■ Saved entries:

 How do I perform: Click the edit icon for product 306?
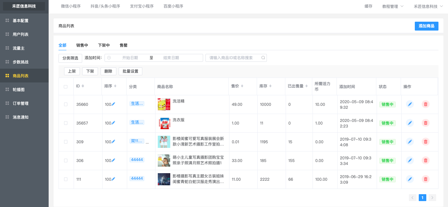[x=410, y=160]
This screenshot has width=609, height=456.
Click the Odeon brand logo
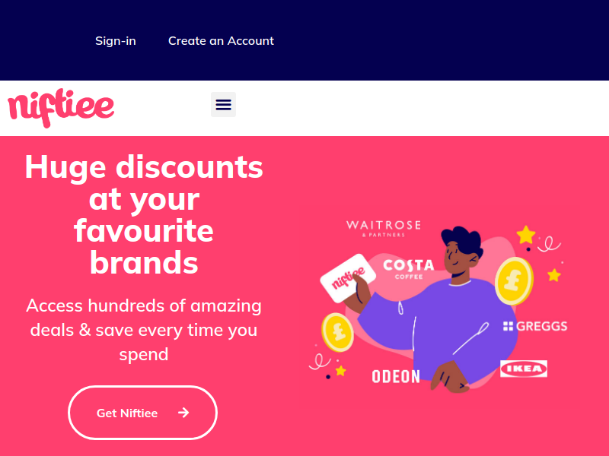tap(396, 376)
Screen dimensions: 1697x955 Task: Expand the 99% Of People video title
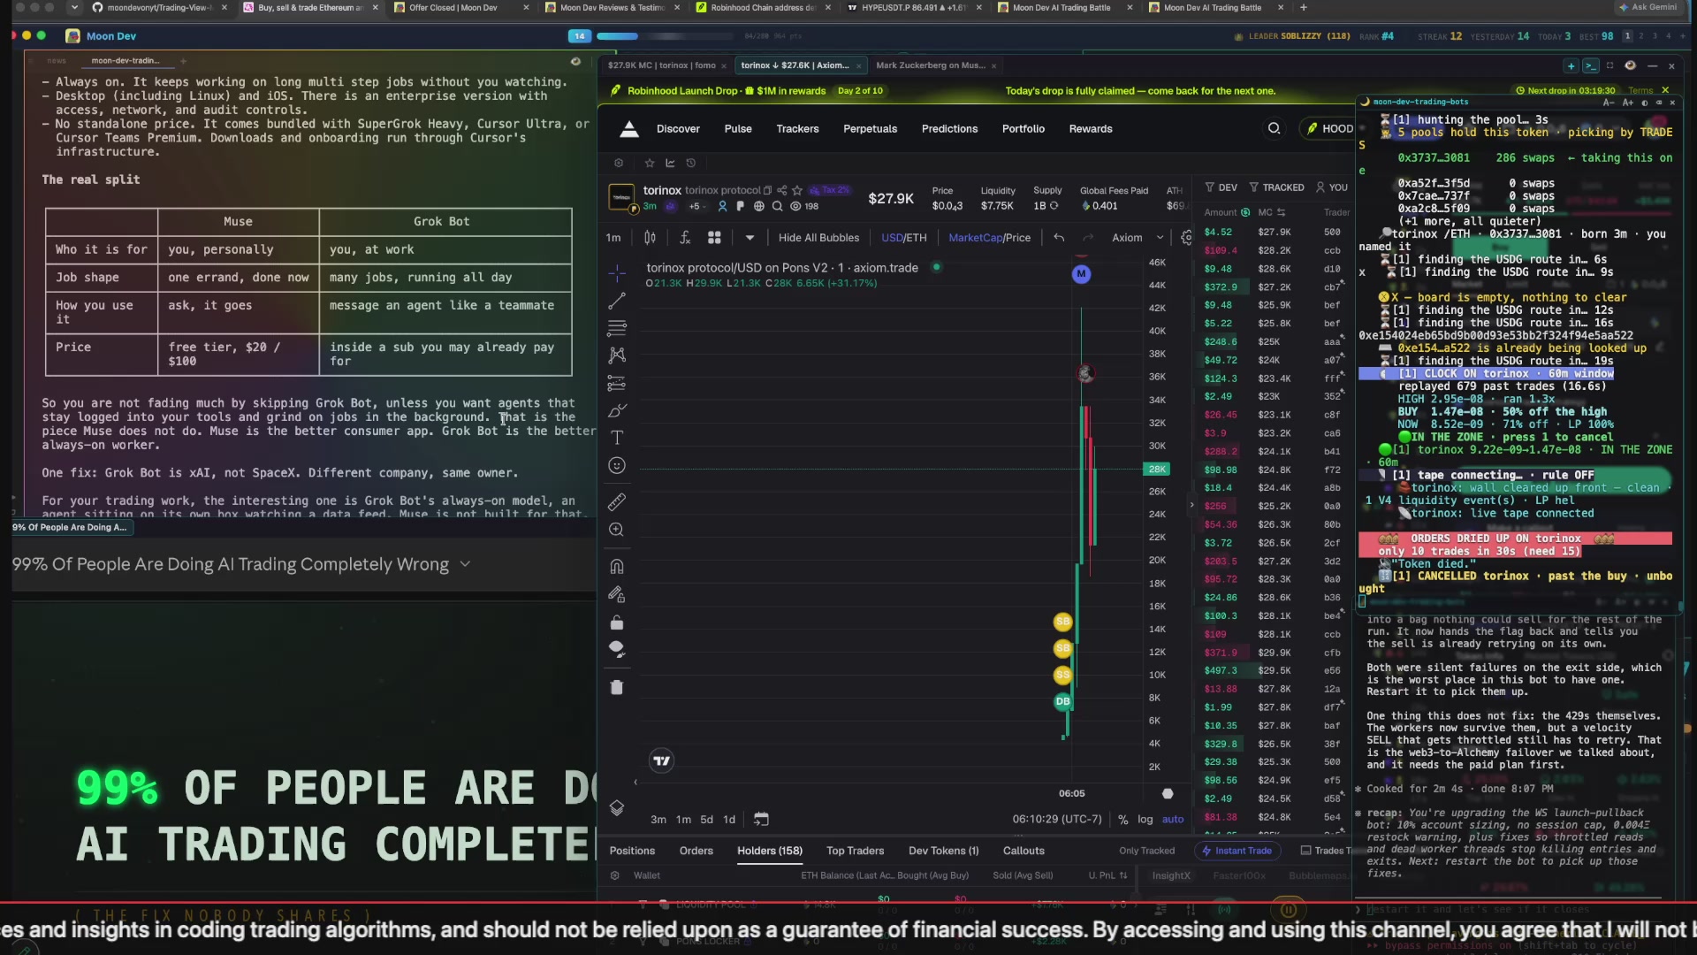pos(465,564)
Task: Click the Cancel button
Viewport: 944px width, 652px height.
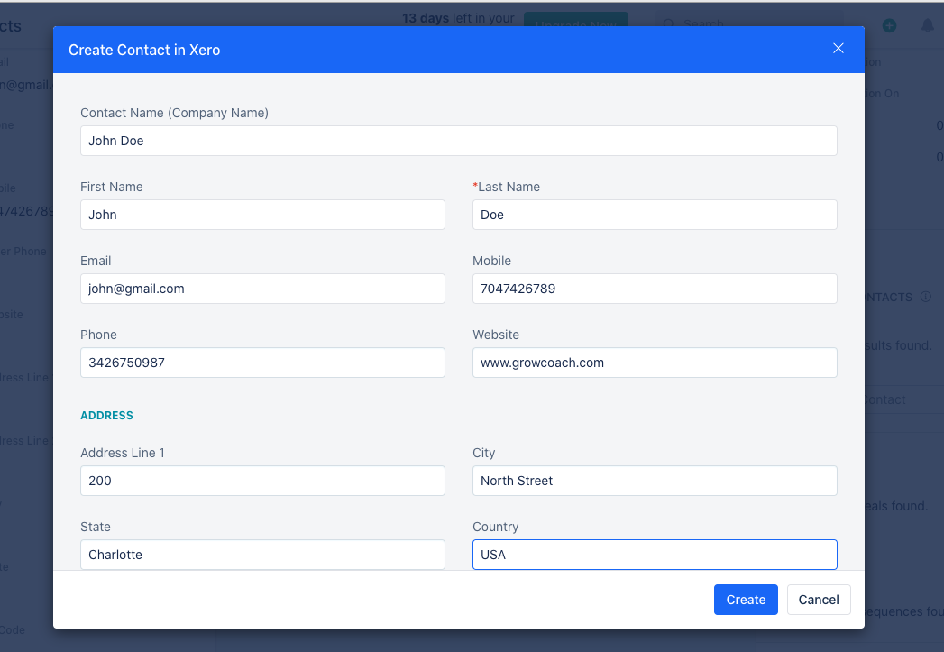Action: [x=818, y=600]
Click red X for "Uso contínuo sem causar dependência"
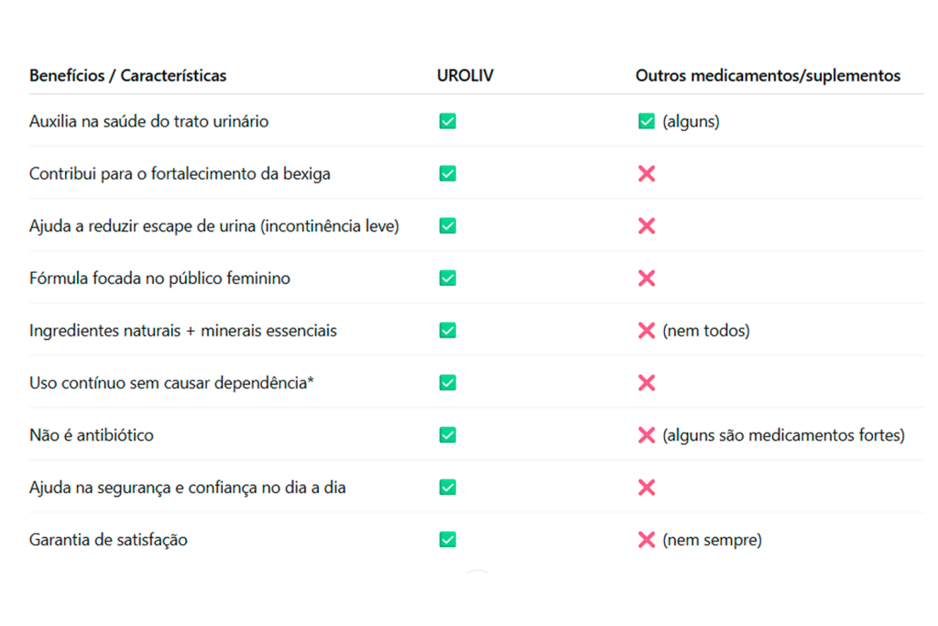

■ Work to be completed:
Would you return the data above exactly as written, minus the images?

■ Answer to this exercise:
 How do I perform: Click the edit icon for product 306?
[x=410, y=160]
This screenshot has width=609, height=456.
Click the Odeon brand logo
tap(396, 376)
Screen dimensions: 1697x955 Task: Expand the 99% Of People video title
pos(465,564)
Task: Click the Cancel button
Viewport: 944px width, 652px height.
Action: [x=818, y=600]
Click red X for "Uso contínuo sem causar dependência"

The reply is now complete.